Gelatinization of a liquid polymer requires substantial interaction between polymer and solvent. The polymer and the solvent mutually influence each other in a good way if the polarity is well matched. It is assumed that nitroglycerin and nitrocellulose have compatible polarities, while the metriol trinitrate/diethylene glycol dinitrate mixture is significantly less polar than nitrocellulose. However, dimethylformamide is a strong polar solvent as well as a solvent for nitrocellulose. Therefore, the addition of dimethylformamide to the metriol trinitrate/diethylene glycol dinitrate mixture can increase the overall mean polarity to a point where it is comparable to that of nitrocellulose.
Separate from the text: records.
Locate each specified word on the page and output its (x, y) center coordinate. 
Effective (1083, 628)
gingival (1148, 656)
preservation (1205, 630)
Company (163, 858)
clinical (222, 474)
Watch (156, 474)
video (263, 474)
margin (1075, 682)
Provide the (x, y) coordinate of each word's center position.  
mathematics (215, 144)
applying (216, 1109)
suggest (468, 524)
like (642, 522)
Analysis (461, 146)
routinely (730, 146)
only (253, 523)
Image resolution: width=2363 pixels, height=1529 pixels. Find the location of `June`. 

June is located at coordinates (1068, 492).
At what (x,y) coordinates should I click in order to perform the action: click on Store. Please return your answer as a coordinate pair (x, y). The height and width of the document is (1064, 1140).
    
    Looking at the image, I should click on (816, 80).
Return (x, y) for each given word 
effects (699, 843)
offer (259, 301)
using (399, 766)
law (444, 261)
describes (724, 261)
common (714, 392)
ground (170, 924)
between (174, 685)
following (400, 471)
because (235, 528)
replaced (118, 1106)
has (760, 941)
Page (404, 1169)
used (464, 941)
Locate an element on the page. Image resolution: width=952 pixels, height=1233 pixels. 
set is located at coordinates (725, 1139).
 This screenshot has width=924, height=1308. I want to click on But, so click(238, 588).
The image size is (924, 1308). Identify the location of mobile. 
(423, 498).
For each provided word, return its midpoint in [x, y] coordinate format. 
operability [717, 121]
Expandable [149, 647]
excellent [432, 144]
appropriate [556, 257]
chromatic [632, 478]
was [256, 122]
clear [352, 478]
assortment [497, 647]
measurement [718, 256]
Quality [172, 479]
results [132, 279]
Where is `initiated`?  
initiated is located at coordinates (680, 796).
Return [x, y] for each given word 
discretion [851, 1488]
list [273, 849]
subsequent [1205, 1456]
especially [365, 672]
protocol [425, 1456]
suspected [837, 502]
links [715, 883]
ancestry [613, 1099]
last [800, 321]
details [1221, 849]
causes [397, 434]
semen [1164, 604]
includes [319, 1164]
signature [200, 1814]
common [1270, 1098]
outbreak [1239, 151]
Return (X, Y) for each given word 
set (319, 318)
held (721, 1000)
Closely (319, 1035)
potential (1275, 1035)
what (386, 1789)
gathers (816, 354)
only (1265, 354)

Thus, the addition of dimethylformamide increases the nitrocellulose affinity for the combination of metriol trinitrate and diethylene glycol dinitrate and behaves as a compatible additive for these two components.

The dynamite-type formulation, :achieved as be-

written above, is expected to have significant application as a substitute for conventional dynamite, e.g. in mining and tunneling, dike construction, construction work, seismic surveys and others.

Claims (3)

1. Explosive, characterized in that it contains an explosive sensitizing mixture of 5-95% of a liquid nitrated polyol derived from an aliphatic polyol with from 2 to 6 alcoholic hydroxyl groups and from 2 to 10 carbon atoms, and 95% to 5% metriol trinitrate, in that the sensitizer mixture is gelatinized by nitrocellulose, and a polar compatible additive: selected from dimethylformamide, formamide, N,N-dimethylacetamide, N-methyl-2-pyrrolidone and dimethylsulfoxide, and optionally also an inorganic oxidizing salt. 2. Explosive according to claim 1, characterized in that said nitrated polyol is diethylene glycol dinitrate and that said diethylene glycol dinitrate and said metriol trinitrate are present in a ratio of between 60:40 and 40:60. 3. Explosive according to claim 2, characterized in that the polar compatible additive is dimethylformamide which is present in an amount between 0.05 and 0.20% of the explosive.